As if summoned by his name, Dr Thorne entered without knocking. He had abandoned his protective mask, revealing a face that was unnervingly youthful for someone who had overseen our imprisonment for centuries.
"Miss Jackson," he said warmly. "How are you feeling?"
"Confused," I admitted truthfully. "This place..."
"It is designed to bridge the gap between your original time period and the present," he finished for me. "We've found that radical environmental shifts compound temporal displacement stress. This facility recreates elements from your era while gradually introducing contemporary features."
I looked around more carefully, noting the subtle anachronisms: furniture that resembled early 21st-century styles but was constructed from materials that hadn't existed then. These lighting fixtures mimicked antique designs but produced an illumination quality impossible with older technology.
"It's... thoughtful," I said cautiously.
Dr Thorne smiled, the expression not quite reaching his eyes. "We've had centuries to perfect our methods. The crude preservation chambers were only the beginning, necessary but primitive steps toward something far more sophisticated."
Costa's hand tightened almost as if he had noticed the same thing I had. Dr Thorne was related to me somehow, at least one thing I was right about. He couldn’t keep it in his pants.
"Dr Thorne," I said carefully, studying his features with new understanding. "Forgive me, but... have we met before? Beyond the preservation facility, I mean. You seem familiar."
His smile faltered slightly, a flicker of something, pride? Guilt? Crossing his features before the clinical mask reasserted itself. "An astute observation, Miss Jackson. I wondered when you might notice the resemblance."
Costa's grip on my hand became almost painful, his body tensing beside me.
"Your father, Thomas Jackson, was indeed... prolific in his personal relationships," Dr Thorne continued, moving to the window with his hands clasped behind his back. "I am Dr Marcus Thorne-Jackson, though I've found it professionally expedient to use only the maternal surname."
The revelation hit me like a physical blow. Another half-brother, one who had dedicated his existence to perfecting the very system that had imprisoned us.
"You're my..."
"Half-brother, yes," he confirmed without turning around. "Born three years after you entered preservation. Father was quite distraught about your... disappearance. He threw himself into his work with the Emergency Preservation Committee, determined to perfect the process that had claimed his rebellious daughter."
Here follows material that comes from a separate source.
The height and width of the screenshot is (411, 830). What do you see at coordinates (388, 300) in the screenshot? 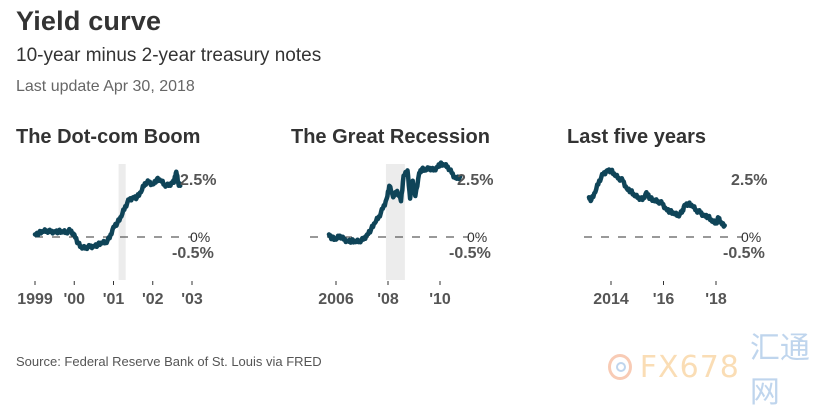
I see `x-tick-label-great-recession: '08` at bounding box center [388, 300].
"Claimed?" Costa's voice was dangerously quiet. "She wasn't claimed. She was taken."
Dr Thorne finally turned, his expression one of patronising patience. "Semantics, Your Highness. The important thing is that Father's grief drove remarkable innovations in consciousness preservation. Every technique we've developed, every breakthrough in neural mapping, it all stems from his desire to bring his children home safely."
I felt sick, the room's manufactured comfort suddenly oppressive. "How many others?"
"Others?"
"Half-siblings. How many of us are there?"
His smile returned, colder now. "You're looking at the only one who survived to contribute meaningfully to the cause. Elliot was too idealistic and died fighting windmills. The others..." He shrugged dismissively. "Genetic potential doesn't always manifest as expected."
The casual way he discussed the elimination of our family members sent ice through my veins. Costa shifted beside me, and I could practically feel the royal authority radiating from him despite his careful facade.
"And what exactly is the cause now, Dr Thorne?" Costa asked. "The Council has fallen. The preservation program is defunct. What are you hoping to accomplish?"
"Evolution," Dr Thorne replied simply, moving to a wall panel that shimmered to life at his touch. Images appeared, brain scans, neural maps, complex diagrams I couldn't decipher. "The old methods were crude attempts at physical preservation. But consciousness, true consciousness, is information. And information can be... edited."